Data extracted from a collection
┄┄┄┄┄┄┄┄┄┄┄┄┄┄┄┄┄┄┄┄
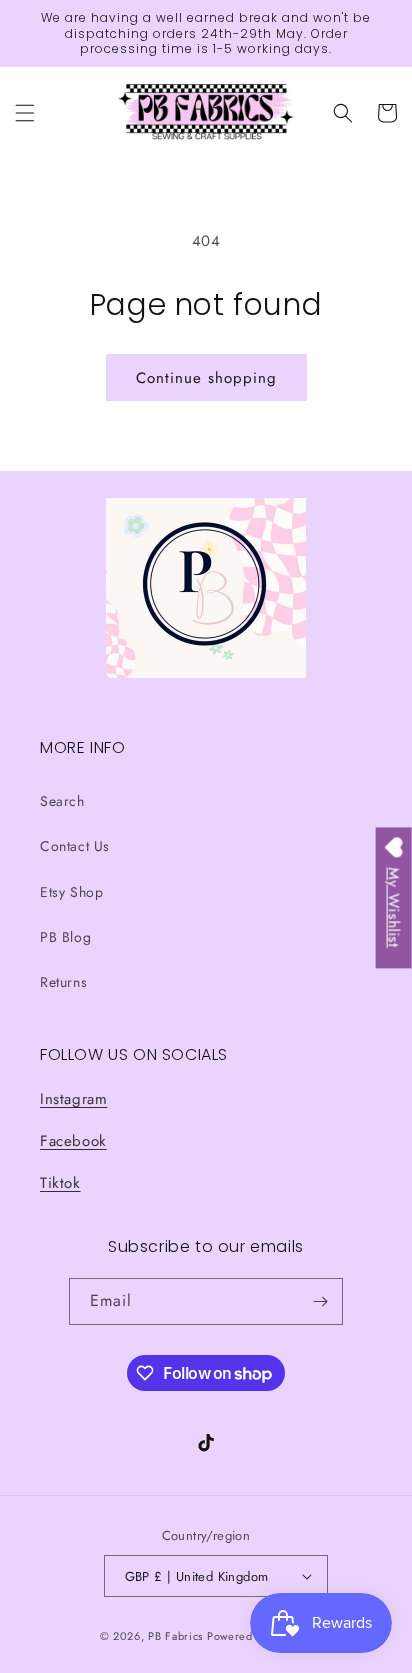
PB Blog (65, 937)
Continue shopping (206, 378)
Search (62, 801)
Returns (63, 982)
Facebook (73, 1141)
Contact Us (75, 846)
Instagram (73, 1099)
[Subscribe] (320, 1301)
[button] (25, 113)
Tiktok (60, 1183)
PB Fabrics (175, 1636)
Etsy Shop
┄┄┄┄┄┄┄┄┄┄┄┄┄┄┄┄┄┄┄┄
Exercise goal
In the answer, include exactly the lines from the line containing "Continue shopping (206, 378)" through the end of the data, and nothing else.

The completed task
Continue shopping (206, 378)
Search (62, 801)
Returns (63, 982)
Facebook (73, 1141)
Contact Us (75, 846)
Instagram (73, 1099)
[Subscribe] (320, 1301)
[button] (25, 113)
Tiktok (60, 1183)
PB Fabrics (175, 1636)
Etsy Shop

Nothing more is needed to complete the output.